Fondamentalmente, nonostante le false affermazioni dell’accusa, secondo cui le sue rivelazioni avrebbero portato alla morte di alcune persone, Agee non fu mai stato estradato negli Stati Uniti, sebbene sia stato deportato dalla Gran Bretagna da un governo laburista nel 1977.
Nel 2007, in Germania, poco prima della morte di Agee gli fu chiesto cosa potrebbe accadere ora a qualcuno se agisse come aveva fatto lui, divulgando informazioni per denunciare la criminalità statunitense. “Penso che sarebbe molto più difficile”, rispose all’epoca Agee. “Una persona che tentasse di fare quello che ho fatto io rischierebbe il rapimento e la possibilità di essere rinchiusa in una prigione segreta per molti anni a venire.” Aveva ragione, è esattamente ciò che ha subito in questi 12 anni Julian Assange.

In tribunale durante le udienze è stato citato anche un altro eroico rivelatore della verità, Daniel Ellsberg, morto l’anno scorso e che dovette affrontare le stesse accuse di Assange nel 1973 per aver denunciato le attività statunitensi in Vietnam – e che aveva testimoniato a suo favore in una precedente udienza.  La scelta di menzionare in tribunale questi due nomi è un’indicazione dell’importanza vitale di questa udienza.
Questo processo che già ha portato Assange ad essere l’ombra di sé stesso, definirà quanto ci sia rimasto di quel concetto sbandierato ai 4 venti in occidente, chiamato “libertà di parola”.

Come ha detto l’avvocato Fitzgerald alla corte, si tratta di “un procedimento giudiziario senza precedenti dal punto di vista legale, perché si cerca di criminalizzare l’applicazione delle pratiche giornalistiche ordinarie”.

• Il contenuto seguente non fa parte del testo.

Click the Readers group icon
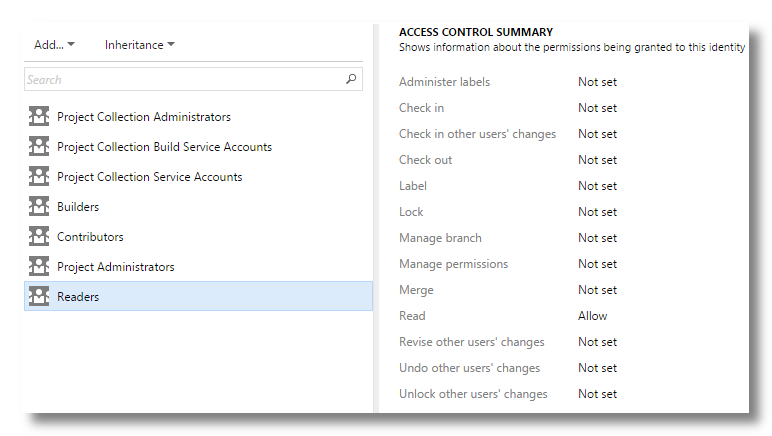The image size is (772, 436). tap(39, 297)
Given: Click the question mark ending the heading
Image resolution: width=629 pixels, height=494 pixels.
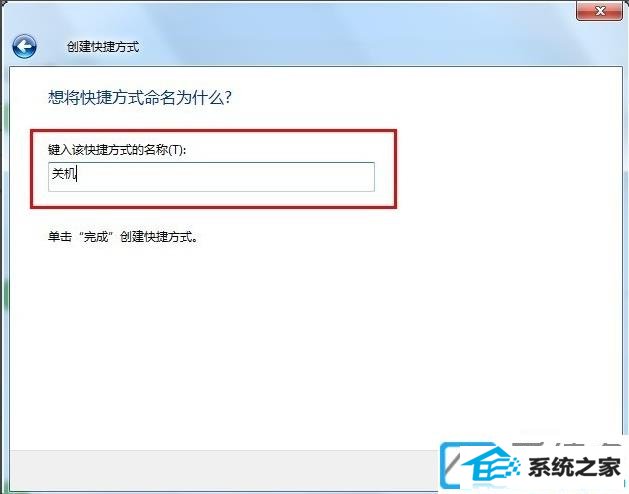Looking at the screenshot, I should coord(228,98).
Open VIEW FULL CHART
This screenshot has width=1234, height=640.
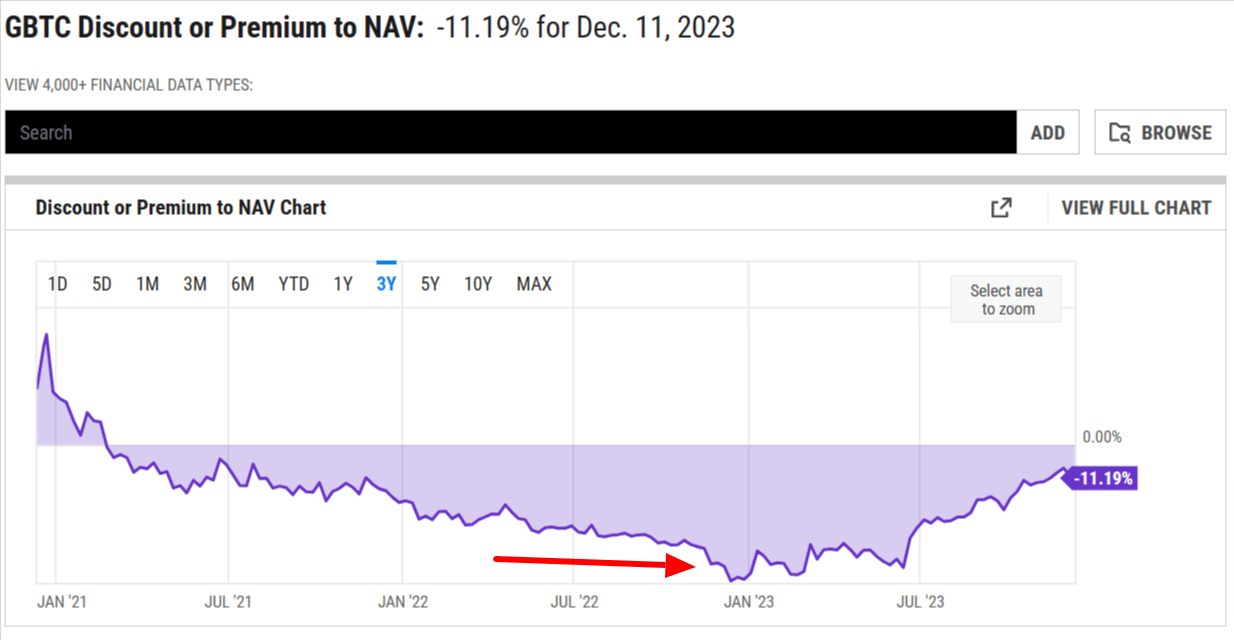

Clair Dobbin KC rappresentante l’accusa da parte degli Stati Uniti ha affermato che le accuse contro Assange non sono politiche, bensì mosse perché è andato “ben oltre le azioni di un giornalista che stava semplicemente raccogliendo informazioni” secondo Dobbin, i giornalisti “responsabili” non avrebbero agito come ha fatto lui, sostenendo anche che, alcune delle persone identificate nel materiale trapelato hanno dovuto abbandonare le loro abitazioni. Tuttavia, dalle prove fornite all’udienza di condanna di Manning nel 2013, è emerso che del gruppo di 120 agenti del controspionaggio USA citati, non era stata in grado di trovare una sola persona di cui si potesse dimostrarne la morte a causa delle rivelazioni di WikiLeaks.

Julian Assange se verrà estradato rischia negli Stati Uniti una condanna a 175 anni di carcere per accuse di spionaggio.
Colpisce il silenzio delle istituzioni italiane su questo caso. Mentre si moltiplicano gli appelli della società civile, l’ingiustizia mostruosa contro un uomo innocente e la distruzione della libertà di stampa sono fatti che sembrano non riguardare la Repubblica italiana e le sue istituzioni. Colpisce anche la scelta editoriale di quasi tutte le maggiori testate giornalistiche che hanno calato un irreale silenzio su quanto verrà deciso da qui a pochi giorni, in un processo di appello, dove non si decidono soltanto le sorti di un coraggiosissimo giornalista ormai ridotto allo stremo e con gravi problemi di salute, ma si processano anche libertà di stampa e di parola. Se passa il principio con cui oggi si vuole condannare Assange, domani qualsiasi altro giornalista, in Europa come in qualsiasi altro paese, solo per il fatto di scrivere un articolo di denuncia, alla stessa stregua potrà venire condannato.